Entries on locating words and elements
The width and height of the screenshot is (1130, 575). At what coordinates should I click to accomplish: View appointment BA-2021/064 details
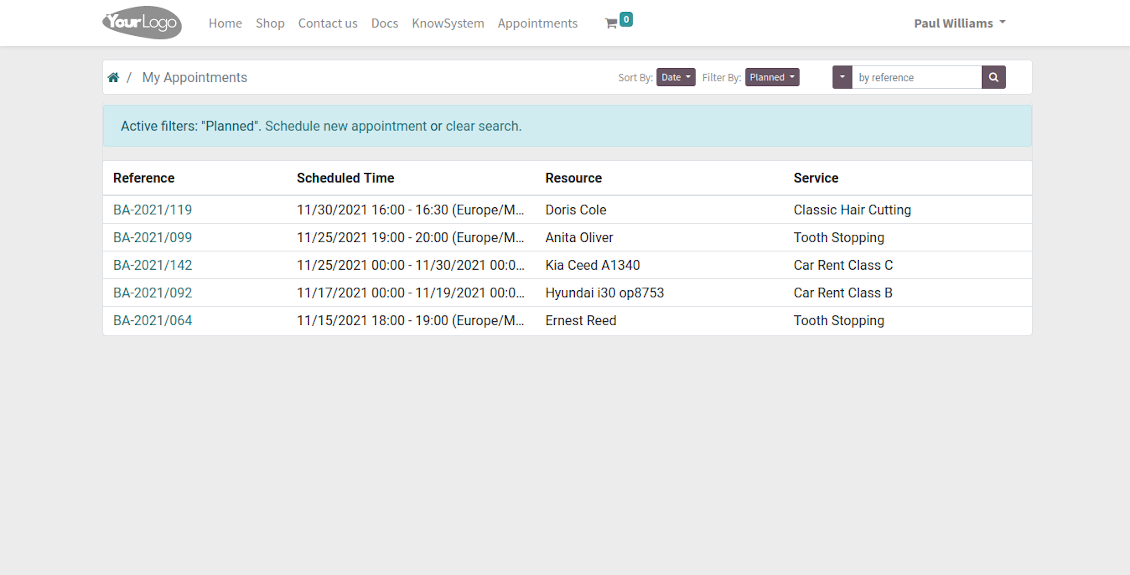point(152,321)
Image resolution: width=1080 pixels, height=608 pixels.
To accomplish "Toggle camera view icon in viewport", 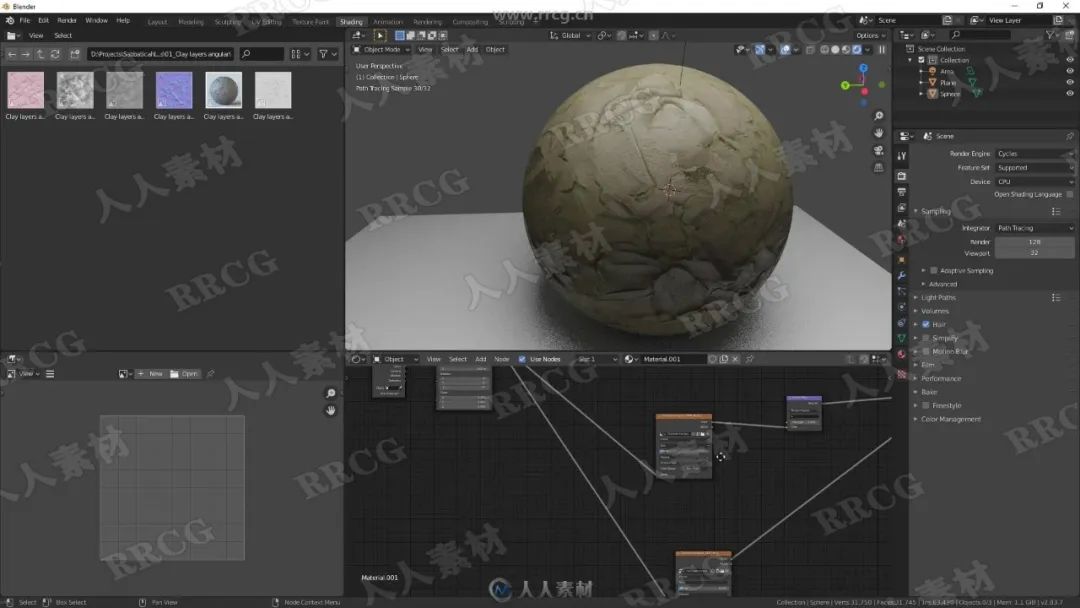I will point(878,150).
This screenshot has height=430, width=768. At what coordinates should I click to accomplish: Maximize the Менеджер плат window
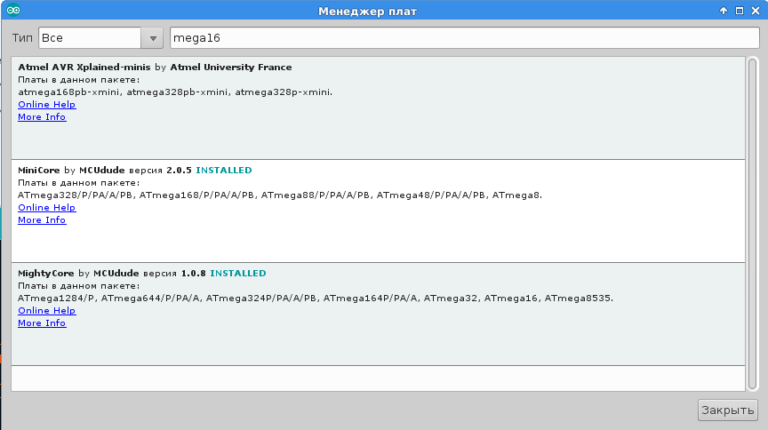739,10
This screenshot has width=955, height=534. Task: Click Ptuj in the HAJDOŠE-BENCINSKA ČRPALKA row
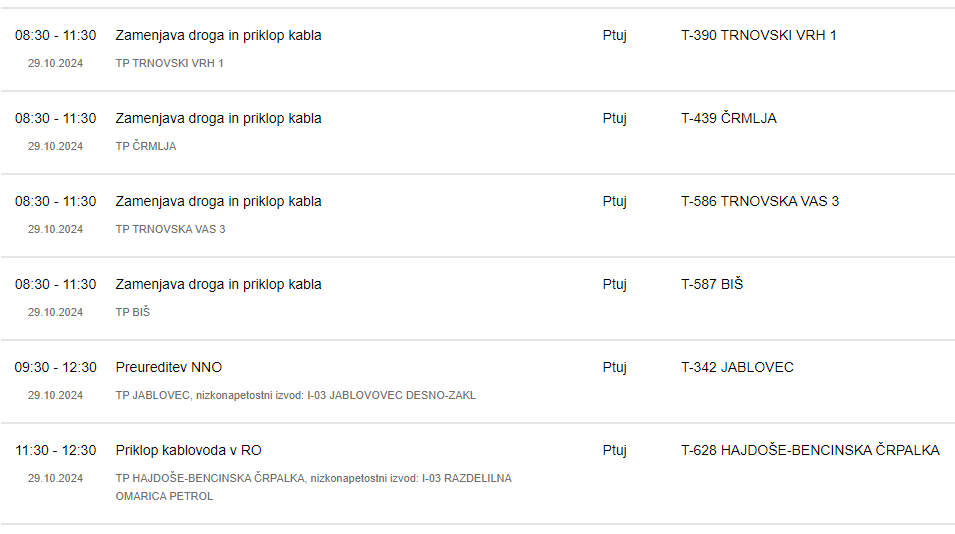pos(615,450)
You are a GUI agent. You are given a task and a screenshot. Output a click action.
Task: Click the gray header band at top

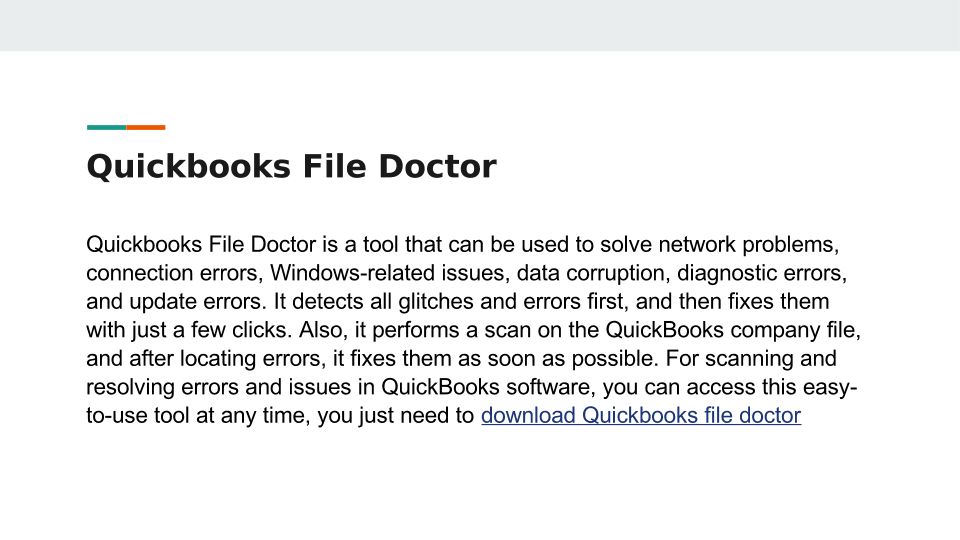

-- GOAL --
Output the lines of the material verbatim, beginning at the line that contains "You are a GUI" and continuing through the end of the material. Omit the pictures.

-- EXERCISE ANSWER --
You are a GUI agent. You are given a task and a screenshot. Output a click action.
Task: Click the gray header band at top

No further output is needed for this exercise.